▶ **What the task asks**:
The expected output is exactly the lines below, starting at the line with "Task: Click the WordPress logo icon" and ending at the line with "Make Constantine W public", both included; no other line belongs in it.

▶ **Raw data**:
+---+

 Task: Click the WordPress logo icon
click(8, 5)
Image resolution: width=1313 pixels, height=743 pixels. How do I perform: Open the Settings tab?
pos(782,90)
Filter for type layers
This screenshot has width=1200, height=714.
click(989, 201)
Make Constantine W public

+---+

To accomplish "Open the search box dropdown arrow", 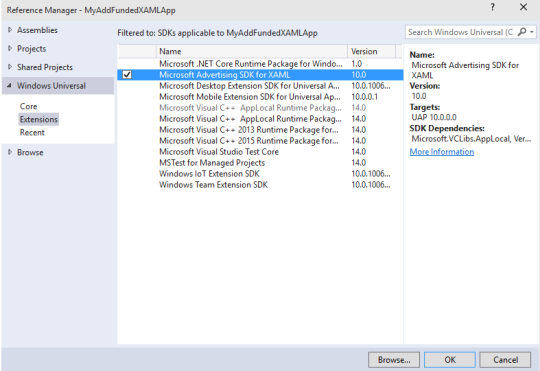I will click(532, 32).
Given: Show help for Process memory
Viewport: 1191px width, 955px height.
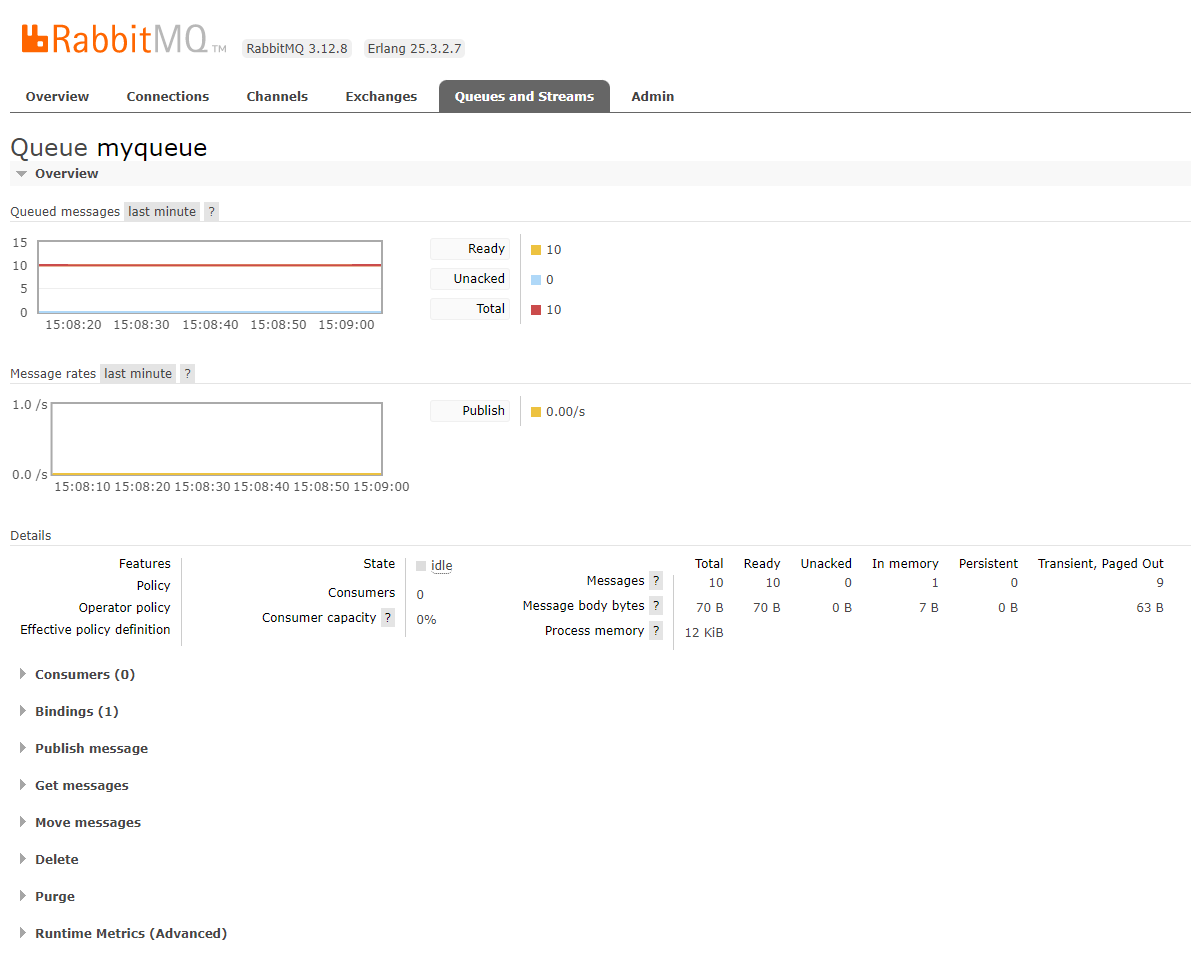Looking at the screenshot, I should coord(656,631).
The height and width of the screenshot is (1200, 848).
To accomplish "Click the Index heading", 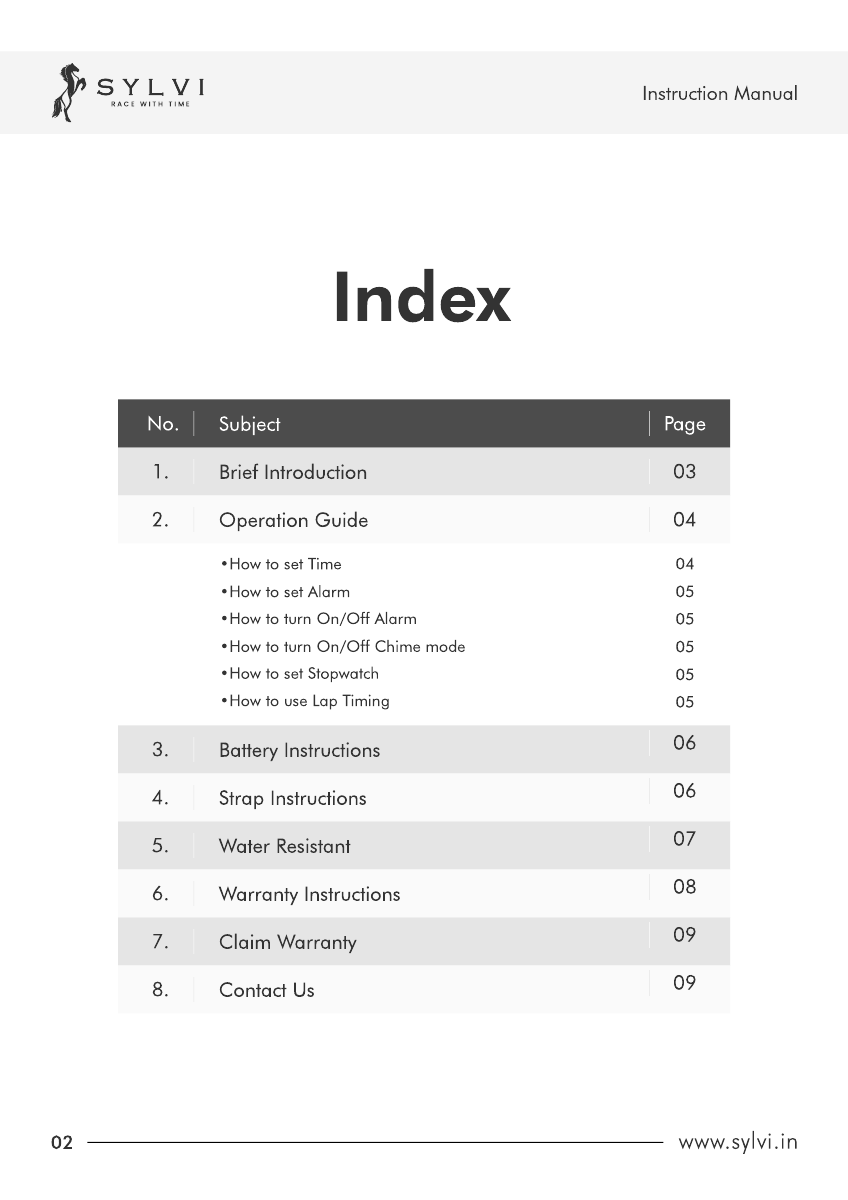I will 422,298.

+---+

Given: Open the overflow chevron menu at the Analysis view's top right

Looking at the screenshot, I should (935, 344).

+---+

▶ **Response**:
 Task: Click the WordPress logo icon
click(8, 5)
Image resolution: width=1313 pixels, height=743 pixels. How do I perform: Open the Settings tab?
pos(782,90)
Filter for type layers
This screenshot has width=1200, height=714.
click(989, 201)
Make Constantine W public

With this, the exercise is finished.